What the task asks —
Recast the stretch of the data from the line containing "You are a computer-use" through the end of the data as a Markdown table with the columns Row and Text, one numbered row per line, skipping blank lines. Leave the pictures out of the answer.

## Start Material for this exercise

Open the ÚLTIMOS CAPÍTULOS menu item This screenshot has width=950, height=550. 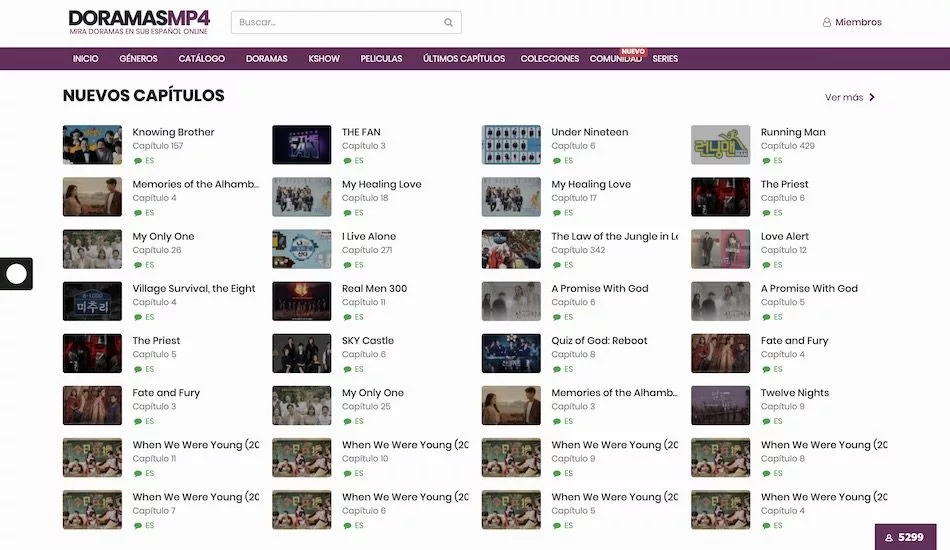tap(464, 59)
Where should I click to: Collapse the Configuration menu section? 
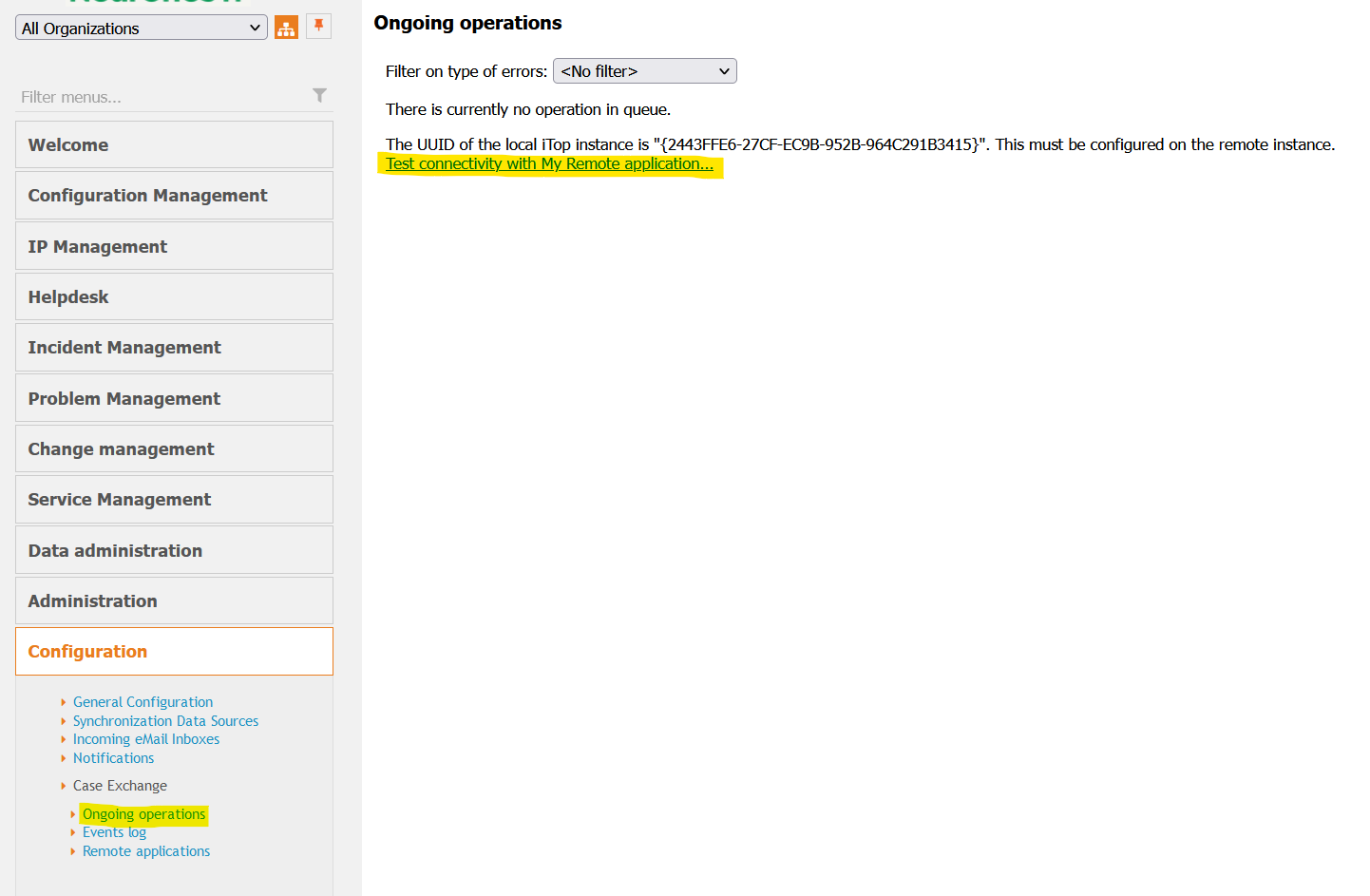(x=174, y=652)
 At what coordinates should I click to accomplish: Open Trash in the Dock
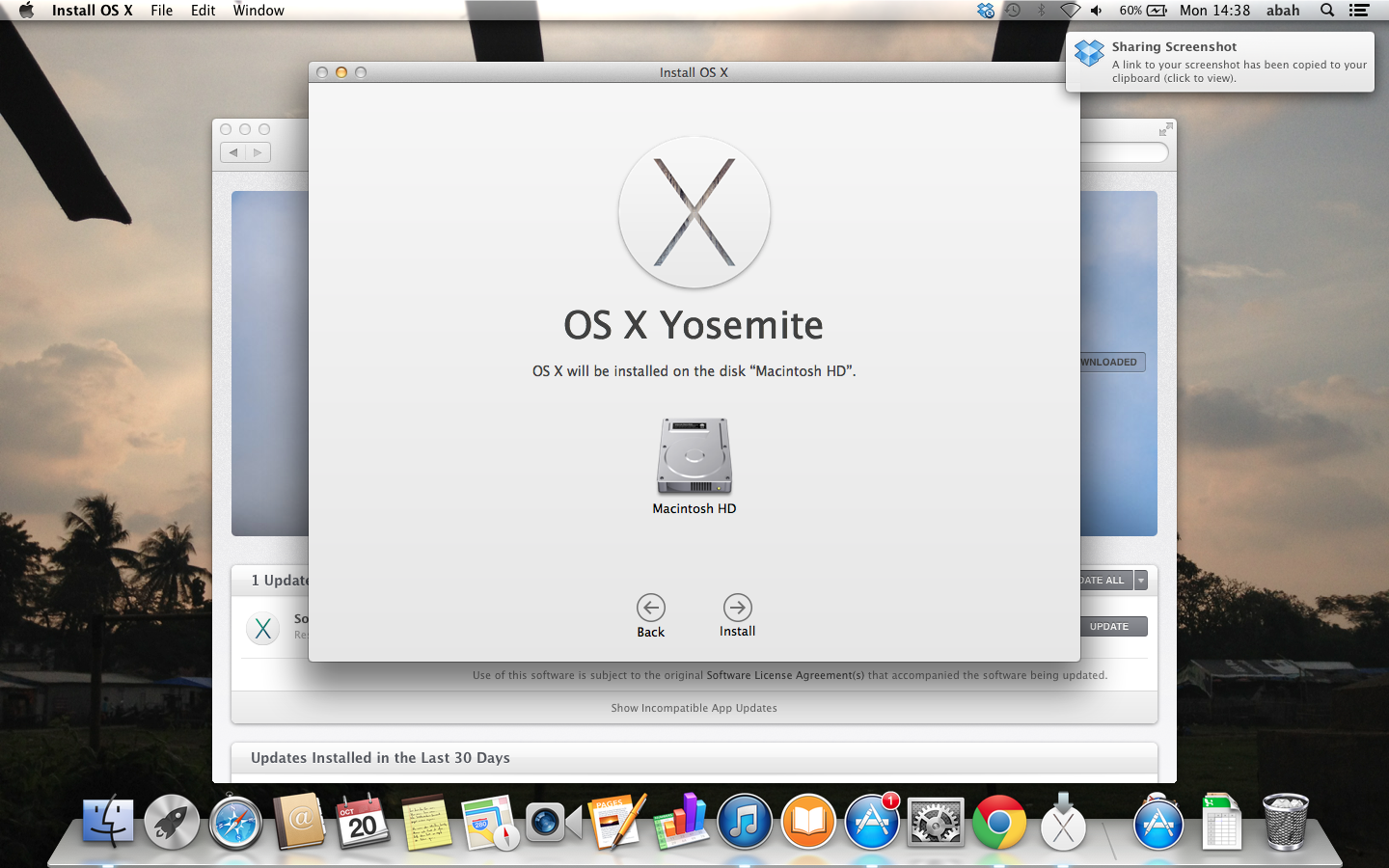[x=1285, y=823]
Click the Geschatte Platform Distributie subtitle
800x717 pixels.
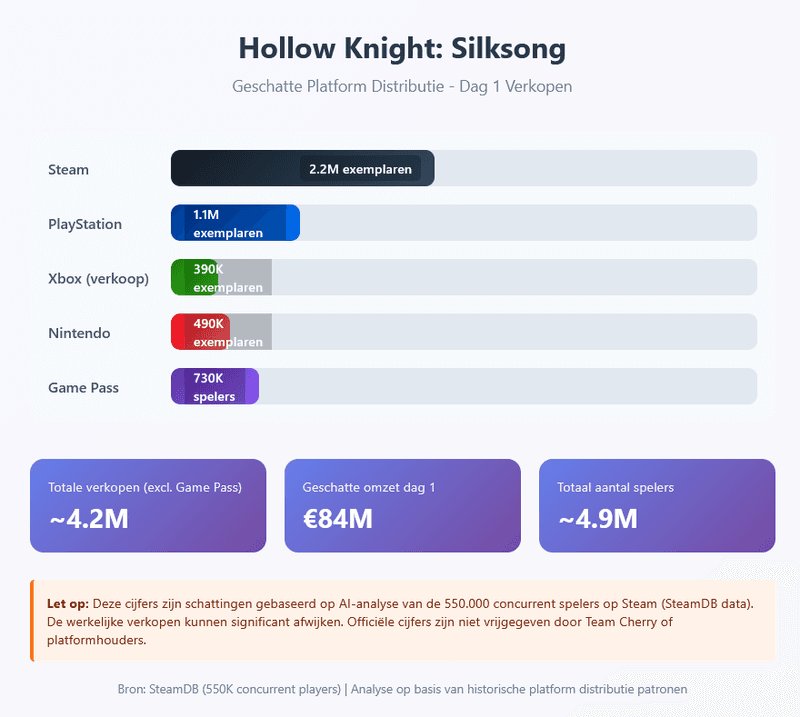(402, 86)
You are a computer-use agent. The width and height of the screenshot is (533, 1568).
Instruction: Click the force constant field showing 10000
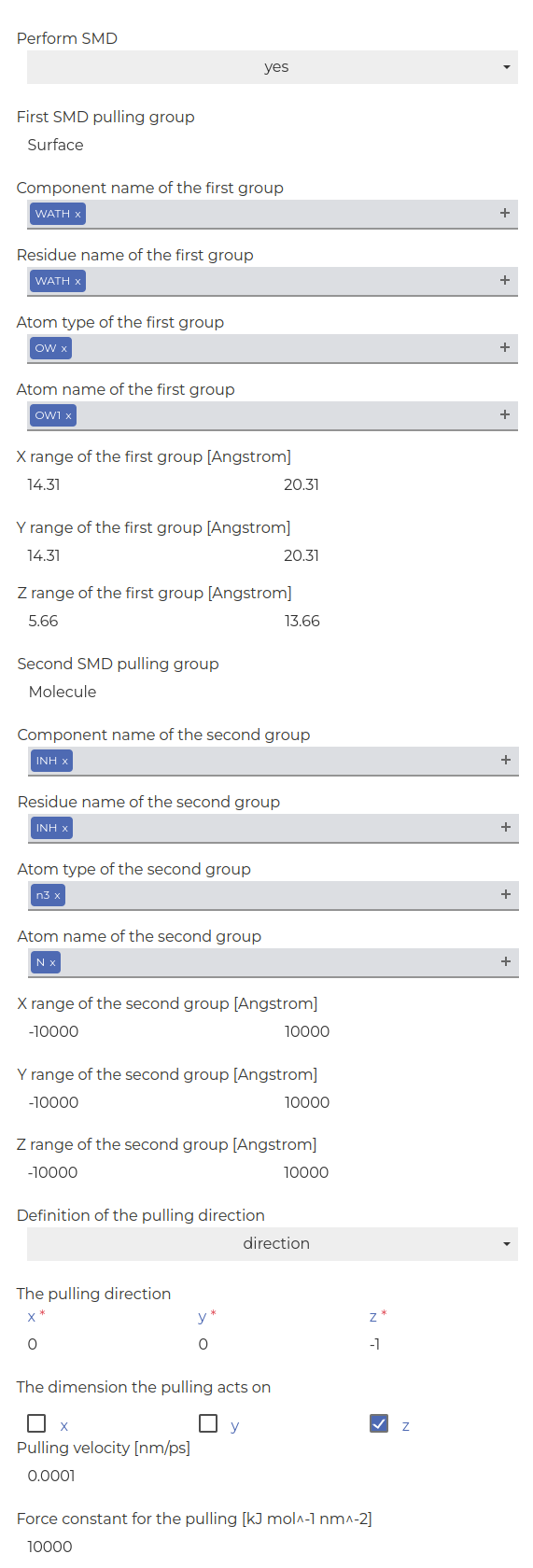(273, 1547)
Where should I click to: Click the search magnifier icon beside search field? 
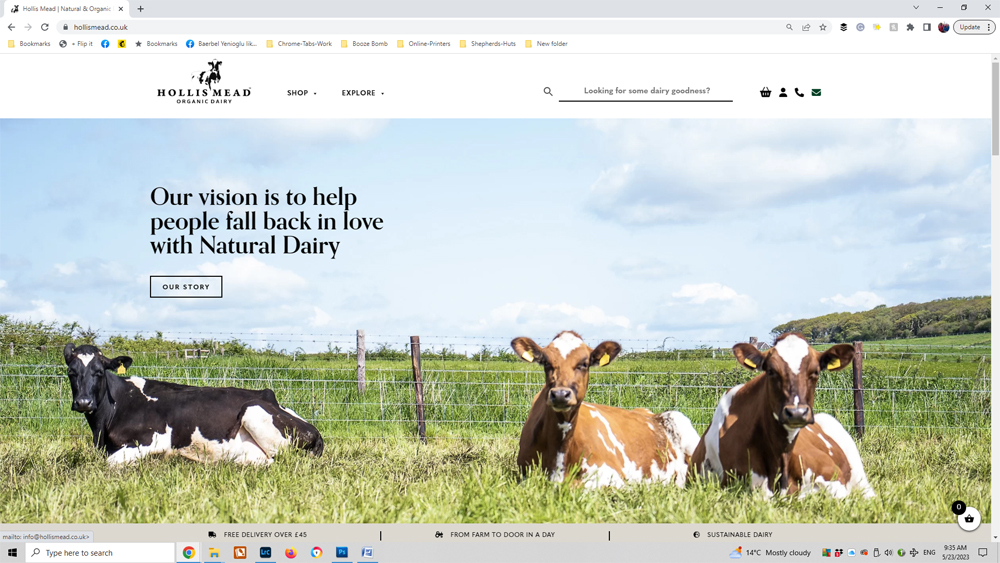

## End Material for this exercise

Solved exercise —
| Row | Text |
|---|---|
| 1 | You are a computer-use agent. The width and height of the screenshot is (533, 1568). |
| 2 | Instruction: Click the force constant field showing 10000 |
| 3 | (273, 1547) |
| 4 | Where should I click to: Click the search magnifier icon beside search field?  |